**OBJECTIVE**
Set out the lines below as a numbered list, omitting any blank lines and excluding the pictures.

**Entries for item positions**
════════════════
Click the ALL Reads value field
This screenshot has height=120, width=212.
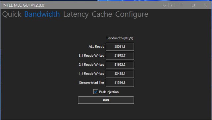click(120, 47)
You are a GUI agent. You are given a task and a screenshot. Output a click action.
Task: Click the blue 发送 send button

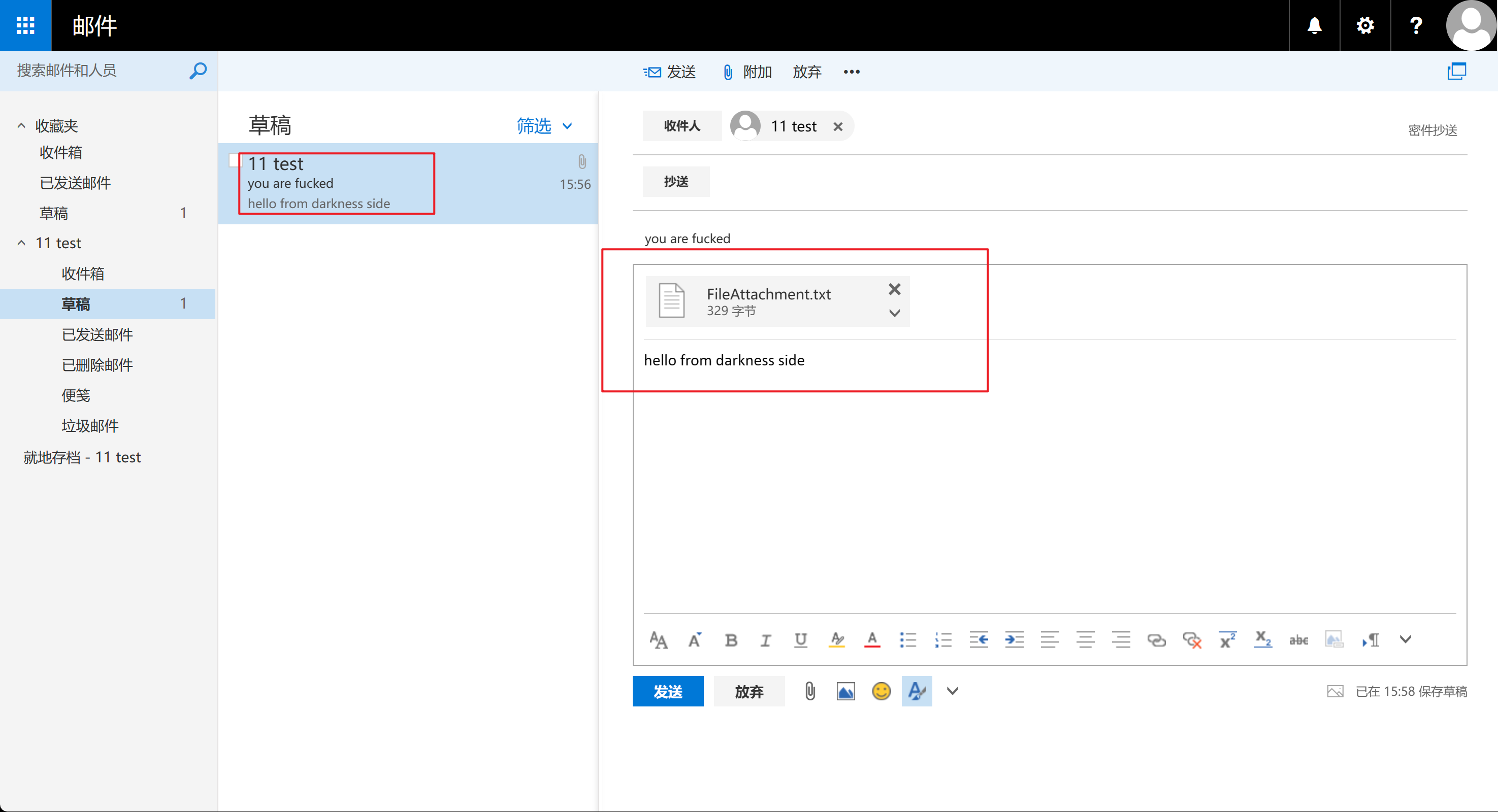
════════════════
**WORKED ANSWER**
1. Click the ALL Reads value field
2. This screenshot has height=120, width=212.
3. click(120, 47)
4. You are a GUI agent. You are given a task and a screenshot. Output a click action.
5. Task: Click the blue 发送 send button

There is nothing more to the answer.